Suppose that $f,h\colon\mathbb{Z}\oplus\mathbb{Z}\to\mathbb{Z}\oplus\mathbb{Z}$ are group homomorphisms, and that $h$ is a retraction of $f$; that is, $h\circ f = \mathrm{id}$. Is $f$ an isomorphism?

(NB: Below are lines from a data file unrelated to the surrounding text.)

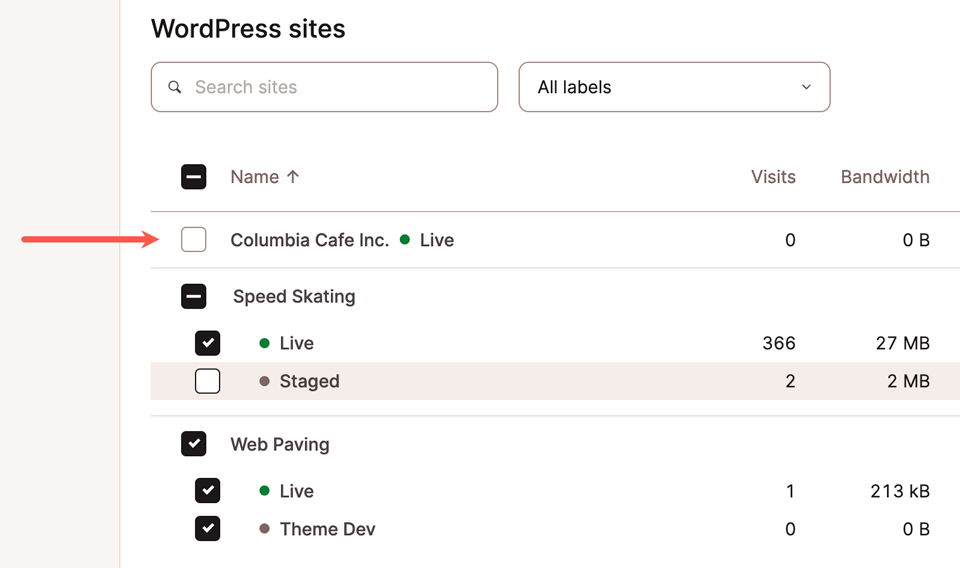Click the green dot of Speed Skating Live
This screenshot has height=568, width=960.
(x=265, y=343)
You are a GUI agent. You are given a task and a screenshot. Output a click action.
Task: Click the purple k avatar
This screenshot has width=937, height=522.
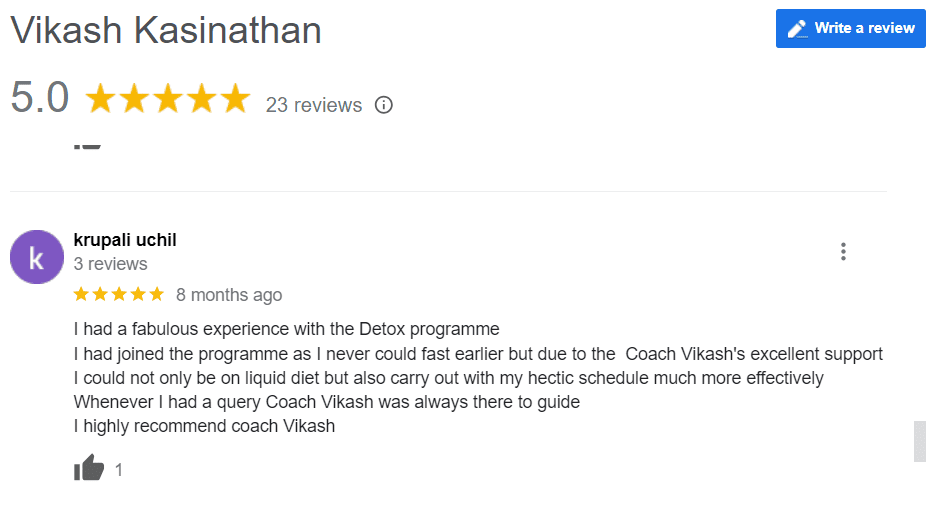tap(36, 257)
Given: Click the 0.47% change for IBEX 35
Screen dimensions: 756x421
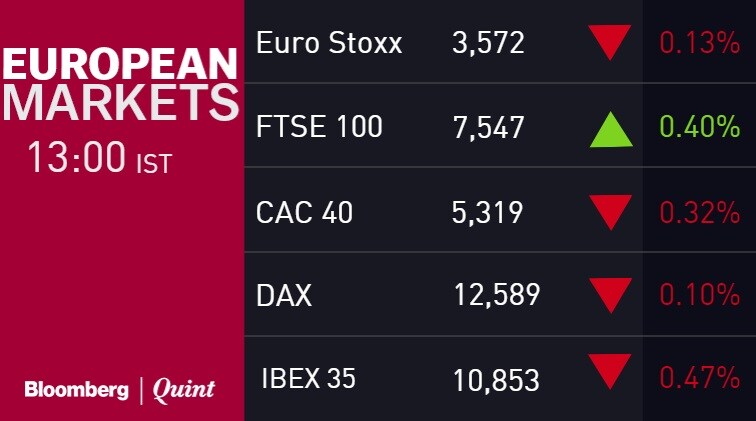Looking at the screenshot, I should (699, 379).
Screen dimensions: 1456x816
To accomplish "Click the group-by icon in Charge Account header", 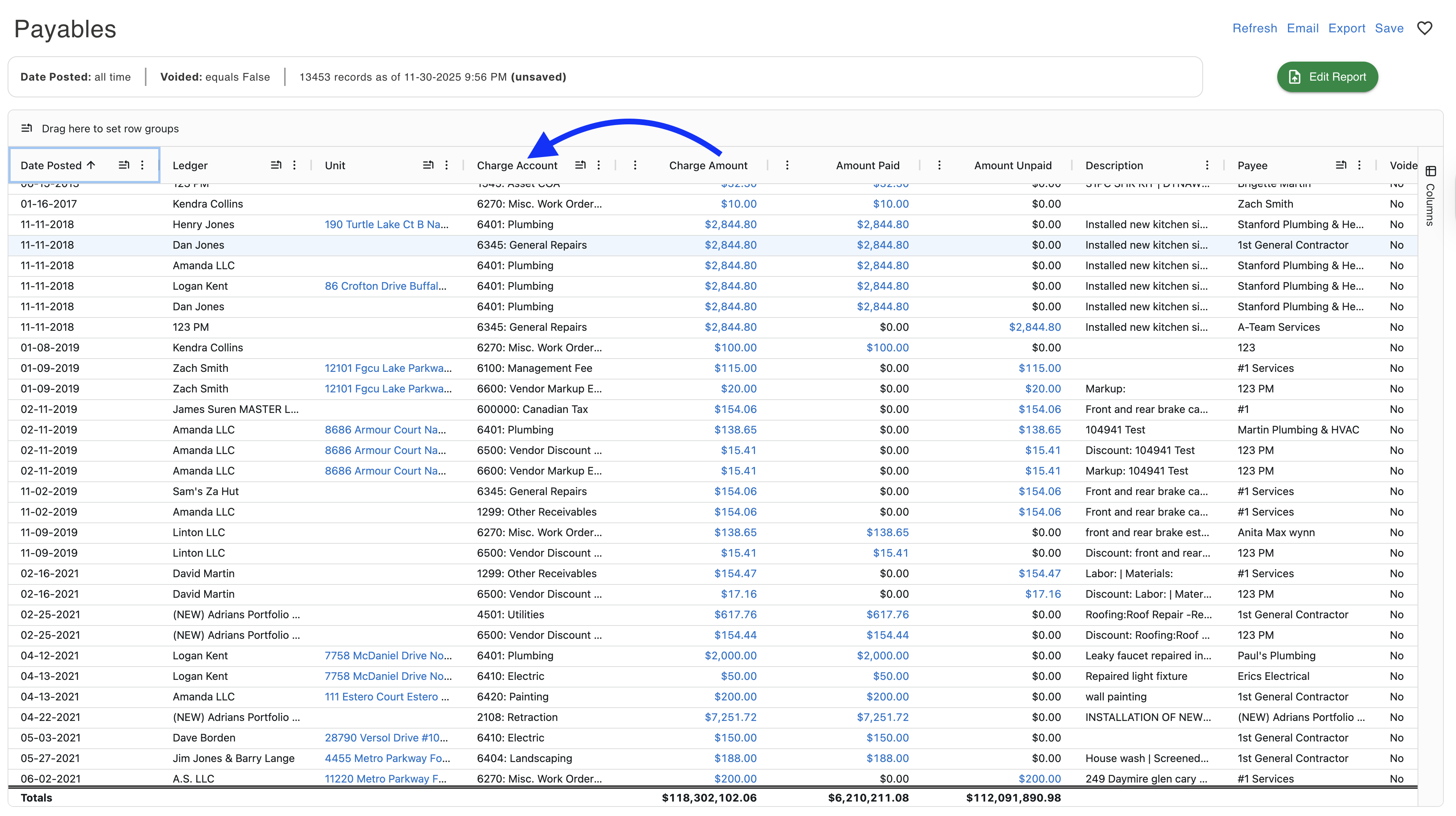I will pyautogui.click(x=580, y=165).
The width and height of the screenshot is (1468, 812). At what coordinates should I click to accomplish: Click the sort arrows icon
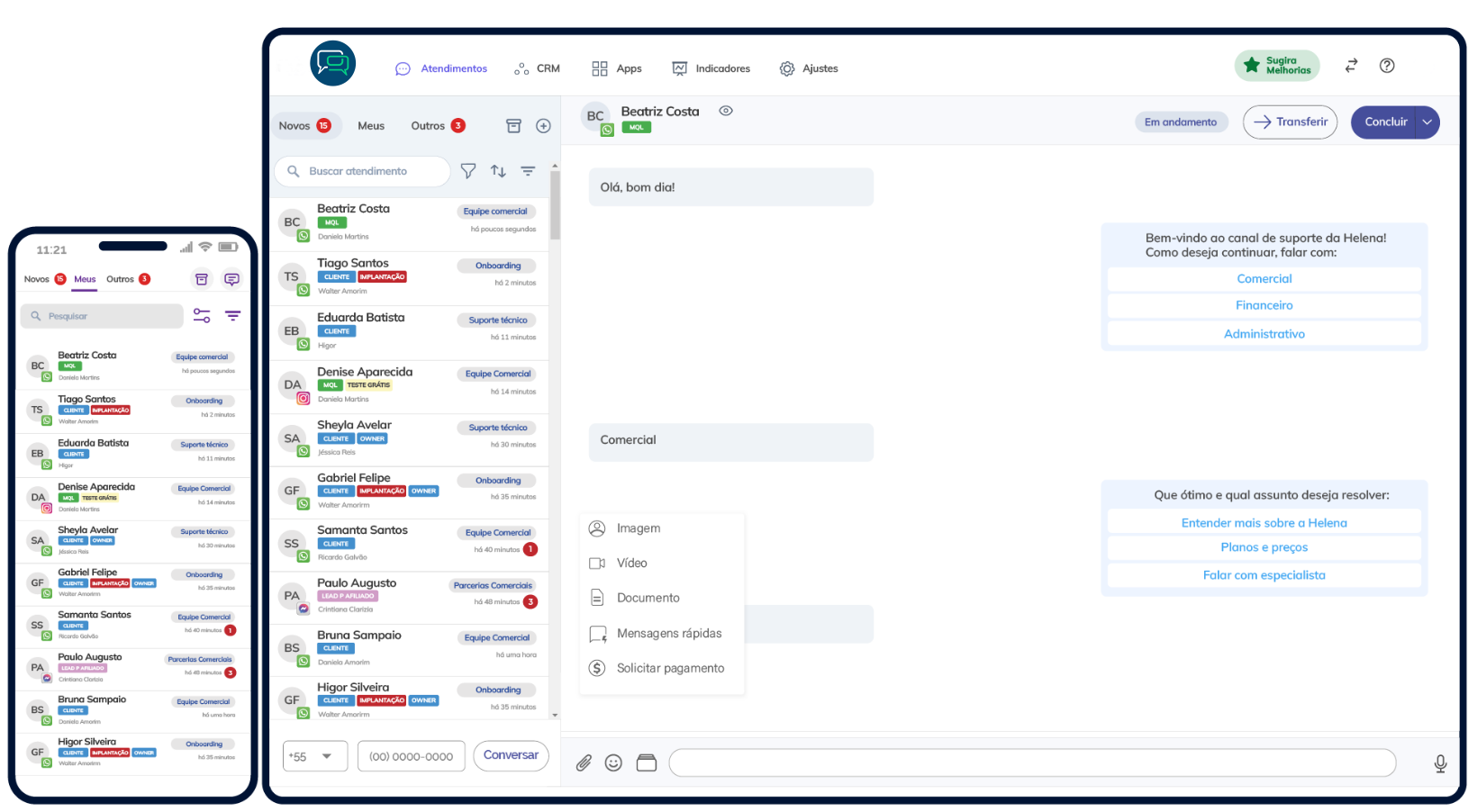pyautogui.click(x=498, y=171)
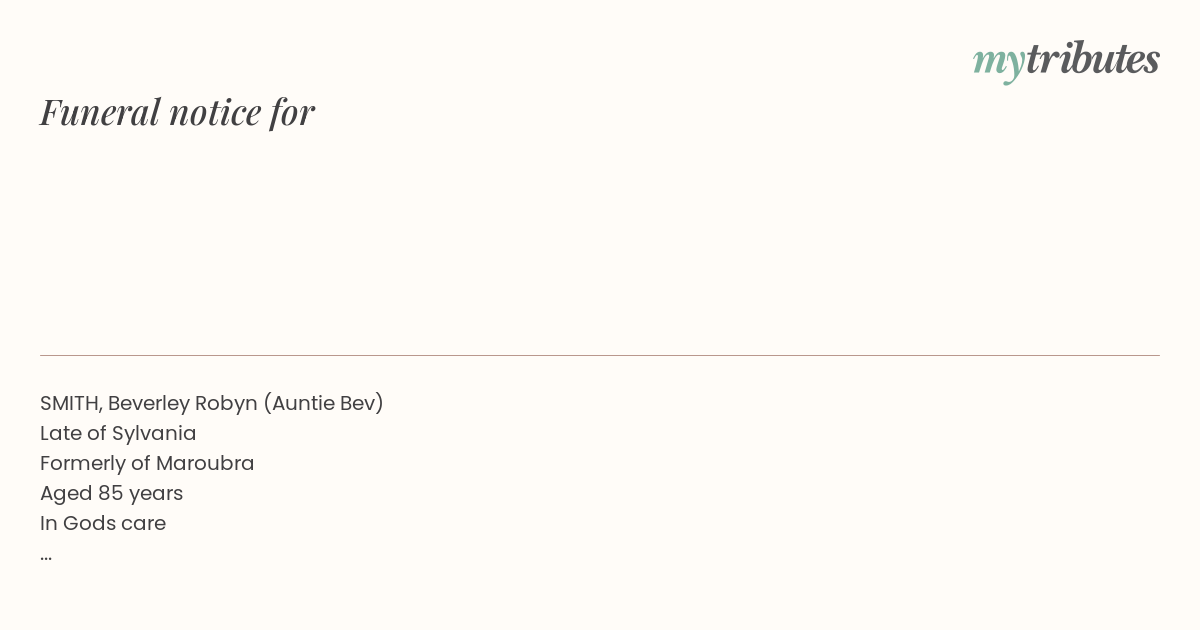Click the "(Auntie Bev)" nickname text
Screen dimensions: 1200x630
323,403
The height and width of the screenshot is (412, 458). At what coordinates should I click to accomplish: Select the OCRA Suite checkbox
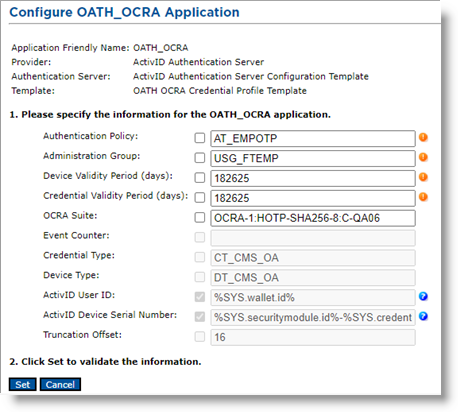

The answer in that situation is "yes".

Since $h\circ f$ is bijective, $f$ is one-to-one and $h$ is onto. It is also straightforward to verify that $$\mathbb{Z}\oplus\mathbb{Z}\cong \mathrm{Im}(f) \oplus \mathrm{ker}(h).$$ Both $\mathrm{Im}(f)$ and $\mathrm{ker}(h)$ are free abelian. Since $f$ is one-to-one, $\mathrm{Im}(f)$ is free abelian of rank $2$. Since the rank of a free abelian group is uniquely determined, this means that $$2 = \mathrm{rank}(\mathbb{Z}\oplus\mathbb{Z}) = \mathrm{rank}(\mathrm{Im}(f))+\mathrm{rank}(\mathrm{ker}(h)) = 2 + \mathrm{ker}(h),$$ so $\mathrm{ker}(h)$ is trivial. Therefore, $h$ is one-to-one and onto, hence bijective, and since $h\circ f = \mathrm{id}$, it follows that $f$ is the inverse of $h$, and an isomorphism.